Kita perlahan diajak menerima kehadiran mobil-mobil pun penjelasan berpesan seni. Daniel Mananta pemilik mobil Toyota Alphard Vellfire tercatat mengawali rupa mobil berubah dari “asal”. Mobil Mercedes-Benz C250 CGI milik Piyu-Padi diberi motif batik. Gejala itu “tiruan” dari Amerika Serikat. Sejak lama, mobil-mobil memang untuk seni. Urusan seni bersaing dengan pamrih orang-orang menjadikan mobil itu iklan komersial dan iklan politik.
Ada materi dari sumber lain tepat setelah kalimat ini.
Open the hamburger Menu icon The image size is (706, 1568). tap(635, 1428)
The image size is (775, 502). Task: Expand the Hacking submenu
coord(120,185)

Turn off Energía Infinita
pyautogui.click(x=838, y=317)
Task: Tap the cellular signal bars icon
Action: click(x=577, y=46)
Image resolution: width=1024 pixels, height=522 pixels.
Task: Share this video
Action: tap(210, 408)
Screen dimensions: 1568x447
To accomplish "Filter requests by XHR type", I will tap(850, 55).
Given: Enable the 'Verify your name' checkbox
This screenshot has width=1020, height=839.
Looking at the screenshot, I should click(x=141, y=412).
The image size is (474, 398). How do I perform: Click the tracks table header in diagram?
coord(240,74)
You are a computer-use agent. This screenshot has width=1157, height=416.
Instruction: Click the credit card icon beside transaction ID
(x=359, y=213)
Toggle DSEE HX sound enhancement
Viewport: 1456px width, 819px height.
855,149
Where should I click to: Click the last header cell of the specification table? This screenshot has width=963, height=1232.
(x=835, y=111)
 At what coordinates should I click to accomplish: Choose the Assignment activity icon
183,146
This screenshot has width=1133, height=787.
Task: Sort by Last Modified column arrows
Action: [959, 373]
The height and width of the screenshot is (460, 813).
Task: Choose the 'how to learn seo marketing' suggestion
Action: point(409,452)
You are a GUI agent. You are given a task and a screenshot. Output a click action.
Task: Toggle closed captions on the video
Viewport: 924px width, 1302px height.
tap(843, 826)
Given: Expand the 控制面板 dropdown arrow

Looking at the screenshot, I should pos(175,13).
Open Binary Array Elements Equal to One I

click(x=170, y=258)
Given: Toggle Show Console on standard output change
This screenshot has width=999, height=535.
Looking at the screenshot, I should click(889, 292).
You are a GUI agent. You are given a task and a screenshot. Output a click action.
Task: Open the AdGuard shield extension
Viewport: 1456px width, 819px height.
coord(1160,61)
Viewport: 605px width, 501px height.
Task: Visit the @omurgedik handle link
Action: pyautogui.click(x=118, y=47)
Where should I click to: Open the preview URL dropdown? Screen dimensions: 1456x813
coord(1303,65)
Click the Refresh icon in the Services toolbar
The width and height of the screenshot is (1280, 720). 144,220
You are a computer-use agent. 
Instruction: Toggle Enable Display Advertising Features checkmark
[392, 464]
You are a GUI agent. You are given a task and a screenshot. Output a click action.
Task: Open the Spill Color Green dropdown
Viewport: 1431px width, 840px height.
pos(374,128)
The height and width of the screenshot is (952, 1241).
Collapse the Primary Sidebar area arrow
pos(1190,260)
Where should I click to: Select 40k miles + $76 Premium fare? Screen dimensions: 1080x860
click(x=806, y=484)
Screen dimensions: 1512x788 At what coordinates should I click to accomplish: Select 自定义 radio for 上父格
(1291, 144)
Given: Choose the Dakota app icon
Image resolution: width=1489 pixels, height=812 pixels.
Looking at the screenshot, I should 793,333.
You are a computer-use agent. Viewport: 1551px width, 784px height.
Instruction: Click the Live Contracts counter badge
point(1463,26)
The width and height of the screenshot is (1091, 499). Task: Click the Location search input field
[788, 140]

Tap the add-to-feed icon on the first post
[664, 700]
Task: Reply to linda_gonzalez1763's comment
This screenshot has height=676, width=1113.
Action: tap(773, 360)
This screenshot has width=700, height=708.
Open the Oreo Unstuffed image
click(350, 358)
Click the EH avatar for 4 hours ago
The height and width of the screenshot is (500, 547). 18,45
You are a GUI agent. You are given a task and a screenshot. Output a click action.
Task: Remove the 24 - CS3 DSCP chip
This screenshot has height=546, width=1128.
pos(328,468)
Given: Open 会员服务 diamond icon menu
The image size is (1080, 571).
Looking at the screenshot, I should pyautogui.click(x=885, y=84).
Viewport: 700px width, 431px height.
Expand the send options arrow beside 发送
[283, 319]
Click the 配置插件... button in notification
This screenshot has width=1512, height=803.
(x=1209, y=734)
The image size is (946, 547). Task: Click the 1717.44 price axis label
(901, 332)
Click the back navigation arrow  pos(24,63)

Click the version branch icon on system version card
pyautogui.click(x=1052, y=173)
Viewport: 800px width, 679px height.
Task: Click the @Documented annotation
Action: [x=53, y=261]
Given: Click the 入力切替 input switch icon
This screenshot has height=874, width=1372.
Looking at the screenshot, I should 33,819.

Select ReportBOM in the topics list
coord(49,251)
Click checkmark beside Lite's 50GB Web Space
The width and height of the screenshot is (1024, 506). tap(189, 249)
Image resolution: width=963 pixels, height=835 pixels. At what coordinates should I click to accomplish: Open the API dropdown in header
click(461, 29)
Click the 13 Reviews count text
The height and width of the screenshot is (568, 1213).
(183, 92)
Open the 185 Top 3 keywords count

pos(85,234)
Mobil pun digunakan untuk pameran “agama” dan kegemaran makan atau pelesiran. Simbol-simbol agama ada di mobil. Tempelan nama restoran dan tempat pelesiran pun terlihat, meminta pujian dari orang-orang di sepanjang jalan.


Orang memuja mobil tak habis-habis. Masa lalu mobil berubah cepat, dari pengutukan sampai pemujaan. Isabel Allende dalam novel The House of the Spirits: Rumah Arwah (2010) bercerita keberanian orang membeli mobil. Di mata orang mobil itu membawa kekuatan iblis. Tuduhan-tuduhan mengandung ketakutan dan kebencian diarahkan ke mobil. Hari demi hari, mobil memerlukan penjelasan religius, tak cukup dengan penjelasan teknologi. Kutukan itu berlaku dalam novel gubahan Isabel Allende. Pemilik mobil dan istri mengalami kecelakaan mengenaskan. Kepala si istri terlepas dalam kecelakaan mobil. Kejadian itu justru disikapi orang-orang dengan cara mengedarkan gosip saat jalan-jalan semakin ramai oleh mobil berseliweran.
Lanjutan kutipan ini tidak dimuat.